Il est une histoire qui raconte que Boddhidharma interrogé par l’empereur Chinois Wu de la dynastie des Liang ( empereur de 502-549 ) n’accorde aucun mérite au souverain pour ses actions accomplies en faveur du bouddhisme et lorsque celui-ci lui demande courroucé de par son attitude non moins emprunt d’aplomb qui il est lui qui se tient devant le monarque, le moine lui répond toujours aussi calme : « je ne sais pas » avant de s’en aller vers, dit-on, le temple Shaolin dans lequel il ne pourra rentrer qu’au bout de neuf ans de méditation assis face à un mur.
Dhyana, Chan, zen autant d’expressions pour signifier la méditation sans but, un état conscient de vide absolu chose presque impossible au commun des mortels que nous sommes tant le vide nous donne le vertige.
Certains croient aussi qu’il suffit de se mettre en zazen pour atteindre cet état mais comme nous le dit les propos que l’on prête toujours à Damo, « s’il suffisait de se mettre en zazen pour atteindre l’Eveil, les grenouilles et les crapauds en seraient déjà experts ».
Du ji-jitsu au judo
Il va sans dire que les arts martiaux sont divers tant par leurs techniques que par leur philosophie. Mais, il y a un fait établi qui ne peut échapper à personne c’est l’étroite relation entre le judo et le ju-jitsu.
D’abord qu’est-ce que le ju-jitsu ou ji-jitsu. Le ju-jitsu n’est ni plus ni moins qu’un ensemble de technique de combat où n’est pas absent les coups, les projections et les contrôles. Il est difficile de situer son ancienneté dans le temps bien qu’il soit présent au Moyen Age dans les pays asiatiques.
On le découvre surtout au Japon où la caste guerrière des samouraïs s’y emploie dans un travail à main nue.
Lorsqu’en 1882 Jigoro Kano Shihan ( 1860 – 1938 ) décide de mettre sur pied le judo, qui se veut avant tout un sport plein d’une éducation physique et mentale, il ne trouve pas d’autres sources que deux école principales à savoir le Kito-ryu-ju-jitsu soit l’école de la chute et de l’élévation et le Yoshin-ryu-ju-jitsu autrement dit l’école du cœur de saule dans lesquelles il avait étudié.
Pour ce faire, si le ju-jitsu que l’on peut traduire par technique de la souplesse, était à l’origine un art guerrier pour mettre fin au plus tôt à une attaque au corps à corps sur les champs de bataille, Jigoro Kano y ôta l’esprit d’agressivité et de destruction et en fit un voie celle du Judo.

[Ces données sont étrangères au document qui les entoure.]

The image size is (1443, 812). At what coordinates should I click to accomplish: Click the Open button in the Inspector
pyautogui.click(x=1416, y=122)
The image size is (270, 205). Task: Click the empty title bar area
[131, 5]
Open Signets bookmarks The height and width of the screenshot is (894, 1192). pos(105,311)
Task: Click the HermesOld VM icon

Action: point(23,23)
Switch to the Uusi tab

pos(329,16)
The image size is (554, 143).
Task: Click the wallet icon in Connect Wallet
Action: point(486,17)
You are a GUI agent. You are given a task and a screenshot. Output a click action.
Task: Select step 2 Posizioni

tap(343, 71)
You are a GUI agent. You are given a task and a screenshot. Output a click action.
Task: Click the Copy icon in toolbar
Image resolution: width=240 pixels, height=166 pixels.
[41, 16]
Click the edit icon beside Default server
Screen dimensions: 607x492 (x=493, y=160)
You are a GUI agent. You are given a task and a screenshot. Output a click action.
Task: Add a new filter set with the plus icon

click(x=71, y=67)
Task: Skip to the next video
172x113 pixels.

Entendons la Voie de la souplesse.
Dans les années 1990, le ji-jistu refera son apparition de façon très médiatique au travers du ji-jitsu dit brésilien. Mais d'aucuns ne sauraient nier que les techniques y furent enseigner par un maître japonais à une famille brésilienne. La racine du ju-jitsu ou ji-jitsu qu'on le veuille ou non reste japonaise.